The third and best outcome, argue these authors, however, is when both spouses change. At the same time, one spouses makes some changes in her behavior and the other spouse becomes more accepting of the behavior he finds objectionable. Both change and both win.
But if there is ever a deadlock between change and acceptance, acceptance should come first. Change is the brother of acceptance, write Christensen and Jacobson, but it is the younger brother. When acceptance comes first, it paves the way for change. When you and your partner experience greater acceptance from each other, your resistance to change often dissolves.
There is a good reason why this is so, why acceptance leads to a better chance for change. When a person is being pressured to change, he is receiving the message he is not acceptable as he is which will make him defensive. In his defensiveness, he will try to justify his behavior or strike back with complaints of his own. In either event, he will not openly listen to his spouse.

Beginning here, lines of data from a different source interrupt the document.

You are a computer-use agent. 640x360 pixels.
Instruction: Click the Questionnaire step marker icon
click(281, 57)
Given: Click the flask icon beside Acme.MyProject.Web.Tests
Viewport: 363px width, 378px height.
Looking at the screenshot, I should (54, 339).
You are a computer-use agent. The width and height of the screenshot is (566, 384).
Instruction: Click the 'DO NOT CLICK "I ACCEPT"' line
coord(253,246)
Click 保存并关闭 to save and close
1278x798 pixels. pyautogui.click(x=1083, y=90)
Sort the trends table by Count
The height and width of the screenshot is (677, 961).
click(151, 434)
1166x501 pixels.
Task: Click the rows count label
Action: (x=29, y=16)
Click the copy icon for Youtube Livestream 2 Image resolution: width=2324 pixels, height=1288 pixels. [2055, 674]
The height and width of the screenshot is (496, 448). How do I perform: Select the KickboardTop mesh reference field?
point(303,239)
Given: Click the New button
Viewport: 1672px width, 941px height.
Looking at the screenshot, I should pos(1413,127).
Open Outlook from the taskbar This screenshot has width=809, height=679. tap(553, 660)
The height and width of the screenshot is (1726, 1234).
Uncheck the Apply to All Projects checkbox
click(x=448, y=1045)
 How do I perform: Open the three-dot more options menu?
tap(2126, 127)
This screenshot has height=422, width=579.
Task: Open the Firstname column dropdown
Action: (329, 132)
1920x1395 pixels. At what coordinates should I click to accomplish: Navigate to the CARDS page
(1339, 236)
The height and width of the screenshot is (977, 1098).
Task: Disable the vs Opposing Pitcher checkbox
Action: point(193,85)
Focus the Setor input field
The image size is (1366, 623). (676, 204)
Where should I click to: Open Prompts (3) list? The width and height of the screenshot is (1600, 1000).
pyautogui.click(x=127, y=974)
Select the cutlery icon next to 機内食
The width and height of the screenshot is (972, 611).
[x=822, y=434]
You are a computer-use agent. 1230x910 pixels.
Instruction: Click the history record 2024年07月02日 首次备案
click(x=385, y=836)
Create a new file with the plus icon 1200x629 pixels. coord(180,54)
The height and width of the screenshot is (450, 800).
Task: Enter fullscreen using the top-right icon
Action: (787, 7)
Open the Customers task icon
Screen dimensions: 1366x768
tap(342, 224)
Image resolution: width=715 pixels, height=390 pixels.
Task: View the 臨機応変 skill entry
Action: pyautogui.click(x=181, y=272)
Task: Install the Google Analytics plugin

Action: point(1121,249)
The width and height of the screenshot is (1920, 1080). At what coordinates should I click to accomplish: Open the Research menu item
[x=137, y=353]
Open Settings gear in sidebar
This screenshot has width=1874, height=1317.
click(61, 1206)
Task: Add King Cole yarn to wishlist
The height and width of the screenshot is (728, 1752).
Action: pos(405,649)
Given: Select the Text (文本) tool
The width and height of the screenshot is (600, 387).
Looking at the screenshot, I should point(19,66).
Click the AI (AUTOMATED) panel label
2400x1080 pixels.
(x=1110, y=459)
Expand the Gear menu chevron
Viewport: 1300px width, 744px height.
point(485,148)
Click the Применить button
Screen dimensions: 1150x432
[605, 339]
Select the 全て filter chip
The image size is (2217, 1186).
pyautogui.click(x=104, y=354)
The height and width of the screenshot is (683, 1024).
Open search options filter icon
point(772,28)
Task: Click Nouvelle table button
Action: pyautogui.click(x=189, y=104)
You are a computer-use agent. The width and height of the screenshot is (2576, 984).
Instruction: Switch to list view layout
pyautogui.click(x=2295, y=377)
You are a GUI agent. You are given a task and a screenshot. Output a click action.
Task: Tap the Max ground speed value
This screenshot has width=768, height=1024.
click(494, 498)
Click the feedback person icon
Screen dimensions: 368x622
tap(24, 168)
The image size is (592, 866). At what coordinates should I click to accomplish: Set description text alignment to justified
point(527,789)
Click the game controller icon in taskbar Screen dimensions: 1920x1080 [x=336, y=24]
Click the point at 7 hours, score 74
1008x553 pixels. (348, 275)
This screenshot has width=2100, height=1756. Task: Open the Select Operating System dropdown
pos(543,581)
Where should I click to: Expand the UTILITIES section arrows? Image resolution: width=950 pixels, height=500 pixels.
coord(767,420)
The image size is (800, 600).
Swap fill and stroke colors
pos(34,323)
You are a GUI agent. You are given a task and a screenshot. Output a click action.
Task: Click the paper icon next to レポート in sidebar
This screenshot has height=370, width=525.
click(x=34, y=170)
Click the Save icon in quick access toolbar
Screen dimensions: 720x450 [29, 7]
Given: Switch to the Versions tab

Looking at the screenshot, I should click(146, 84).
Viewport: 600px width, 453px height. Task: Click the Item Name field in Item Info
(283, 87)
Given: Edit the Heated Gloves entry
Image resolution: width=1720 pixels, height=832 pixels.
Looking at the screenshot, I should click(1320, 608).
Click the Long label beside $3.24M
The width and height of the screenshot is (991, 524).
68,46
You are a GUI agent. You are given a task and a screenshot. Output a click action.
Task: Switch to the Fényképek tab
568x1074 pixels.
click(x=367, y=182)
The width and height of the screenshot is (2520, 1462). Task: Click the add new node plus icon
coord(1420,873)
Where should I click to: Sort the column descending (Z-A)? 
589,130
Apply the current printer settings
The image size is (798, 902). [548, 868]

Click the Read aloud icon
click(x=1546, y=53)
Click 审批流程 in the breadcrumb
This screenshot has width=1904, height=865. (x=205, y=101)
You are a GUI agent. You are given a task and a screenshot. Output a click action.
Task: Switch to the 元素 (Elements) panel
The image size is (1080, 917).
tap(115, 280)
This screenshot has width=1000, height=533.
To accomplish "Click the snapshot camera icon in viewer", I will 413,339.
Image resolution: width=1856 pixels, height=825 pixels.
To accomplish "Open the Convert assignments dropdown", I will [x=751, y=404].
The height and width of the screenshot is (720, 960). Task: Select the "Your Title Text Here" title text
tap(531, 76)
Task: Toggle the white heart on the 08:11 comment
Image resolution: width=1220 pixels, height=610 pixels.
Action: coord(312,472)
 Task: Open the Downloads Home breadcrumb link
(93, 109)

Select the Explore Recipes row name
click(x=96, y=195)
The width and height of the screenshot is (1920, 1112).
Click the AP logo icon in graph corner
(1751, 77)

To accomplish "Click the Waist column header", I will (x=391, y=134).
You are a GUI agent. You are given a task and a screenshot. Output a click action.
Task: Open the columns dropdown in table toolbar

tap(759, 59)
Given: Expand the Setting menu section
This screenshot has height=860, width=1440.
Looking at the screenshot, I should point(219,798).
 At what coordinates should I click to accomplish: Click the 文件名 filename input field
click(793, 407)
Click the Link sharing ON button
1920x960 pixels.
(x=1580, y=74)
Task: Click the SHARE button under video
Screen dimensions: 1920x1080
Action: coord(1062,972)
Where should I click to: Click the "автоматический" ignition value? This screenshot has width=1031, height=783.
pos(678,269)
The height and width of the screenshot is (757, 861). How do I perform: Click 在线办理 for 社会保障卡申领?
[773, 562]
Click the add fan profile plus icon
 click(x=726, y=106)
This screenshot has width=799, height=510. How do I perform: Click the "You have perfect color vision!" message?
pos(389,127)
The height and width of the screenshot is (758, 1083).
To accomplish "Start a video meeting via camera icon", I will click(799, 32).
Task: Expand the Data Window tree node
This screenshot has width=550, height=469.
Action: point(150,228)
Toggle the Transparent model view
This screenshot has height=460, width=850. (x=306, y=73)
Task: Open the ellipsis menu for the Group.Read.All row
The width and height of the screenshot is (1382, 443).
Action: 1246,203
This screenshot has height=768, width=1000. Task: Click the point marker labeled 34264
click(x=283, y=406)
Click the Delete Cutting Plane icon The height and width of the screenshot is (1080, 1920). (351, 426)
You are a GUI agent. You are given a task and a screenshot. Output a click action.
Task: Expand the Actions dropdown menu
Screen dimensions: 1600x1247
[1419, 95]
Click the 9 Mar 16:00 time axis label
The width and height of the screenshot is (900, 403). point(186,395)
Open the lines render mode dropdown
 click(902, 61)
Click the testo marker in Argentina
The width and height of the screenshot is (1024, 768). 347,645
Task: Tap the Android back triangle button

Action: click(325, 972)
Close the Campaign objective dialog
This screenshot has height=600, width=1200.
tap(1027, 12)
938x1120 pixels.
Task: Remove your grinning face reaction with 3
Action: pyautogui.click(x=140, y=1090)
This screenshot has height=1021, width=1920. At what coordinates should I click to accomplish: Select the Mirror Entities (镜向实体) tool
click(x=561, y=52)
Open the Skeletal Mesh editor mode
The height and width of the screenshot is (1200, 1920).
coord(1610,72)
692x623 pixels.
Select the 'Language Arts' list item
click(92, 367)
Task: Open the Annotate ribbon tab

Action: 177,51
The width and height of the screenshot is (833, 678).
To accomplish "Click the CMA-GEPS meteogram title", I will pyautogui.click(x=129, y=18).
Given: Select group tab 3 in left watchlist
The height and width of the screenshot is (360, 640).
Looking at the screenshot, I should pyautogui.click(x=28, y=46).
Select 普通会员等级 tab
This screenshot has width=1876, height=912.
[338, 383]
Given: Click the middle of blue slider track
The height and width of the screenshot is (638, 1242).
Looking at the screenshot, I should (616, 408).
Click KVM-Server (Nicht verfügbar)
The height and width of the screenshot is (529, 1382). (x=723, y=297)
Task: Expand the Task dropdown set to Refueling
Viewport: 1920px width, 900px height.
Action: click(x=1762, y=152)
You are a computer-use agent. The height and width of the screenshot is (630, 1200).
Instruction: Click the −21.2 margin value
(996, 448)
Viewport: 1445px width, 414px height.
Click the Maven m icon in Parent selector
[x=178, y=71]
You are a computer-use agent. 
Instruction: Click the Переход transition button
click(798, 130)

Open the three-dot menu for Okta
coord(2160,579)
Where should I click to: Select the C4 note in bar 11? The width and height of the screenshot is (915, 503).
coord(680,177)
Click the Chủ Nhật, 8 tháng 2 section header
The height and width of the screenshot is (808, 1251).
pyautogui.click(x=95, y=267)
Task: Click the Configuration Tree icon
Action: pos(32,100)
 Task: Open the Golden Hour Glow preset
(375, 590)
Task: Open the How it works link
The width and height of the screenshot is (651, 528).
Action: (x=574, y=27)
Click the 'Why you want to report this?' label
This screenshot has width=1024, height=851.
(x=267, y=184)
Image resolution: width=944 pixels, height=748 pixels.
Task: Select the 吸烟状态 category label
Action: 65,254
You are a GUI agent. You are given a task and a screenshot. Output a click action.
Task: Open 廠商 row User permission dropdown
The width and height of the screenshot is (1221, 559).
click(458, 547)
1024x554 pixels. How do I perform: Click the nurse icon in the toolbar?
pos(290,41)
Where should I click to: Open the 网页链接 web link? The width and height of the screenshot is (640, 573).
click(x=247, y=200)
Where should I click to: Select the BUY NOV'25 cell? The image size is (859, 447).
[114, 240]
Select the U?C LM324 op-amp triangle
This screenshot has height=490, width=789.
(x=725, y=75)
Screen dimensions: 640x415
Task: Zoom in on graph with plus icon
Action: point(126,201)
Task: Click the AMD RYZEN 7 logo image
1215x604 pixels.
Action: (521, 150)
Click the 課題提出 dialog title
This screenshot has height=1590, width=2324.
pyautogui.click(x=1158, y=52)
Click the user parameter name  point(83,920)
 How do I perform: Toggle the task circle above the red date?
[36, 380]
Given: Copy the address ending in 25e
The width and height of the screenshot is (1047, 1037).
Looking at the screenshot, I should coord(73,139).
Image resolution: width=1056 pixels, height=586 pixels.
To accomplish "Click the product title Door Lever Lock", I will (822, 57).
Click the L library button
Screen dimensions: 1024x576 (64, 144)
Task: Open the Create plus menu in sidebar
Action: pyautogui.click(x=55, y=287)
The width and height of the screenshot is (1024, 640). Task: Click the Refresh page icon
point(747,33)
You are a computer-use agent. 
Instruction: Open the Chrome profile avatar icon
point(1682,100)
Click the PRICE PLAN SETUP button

If he feels accepted, by contrast, he will be better able to hear the distress behind the complaint of his spouse. He might change because he truly understands her point of view, cares for her, and wants her to feel better.
Obviously, however, there are some behaviors which should never be accepted. Physical abuse, for example, or chronic emotional abuse or infidelity. In these situations, the hurt spouse may have to take the position that these behaviors must stop or she will end the relationship.
There are no guarantees that acceptance will lead to change. But one thing is for sure: If all your pressure hasn't worked to date, it's time for you to try something different. And acceptance may just be the key to bring about change.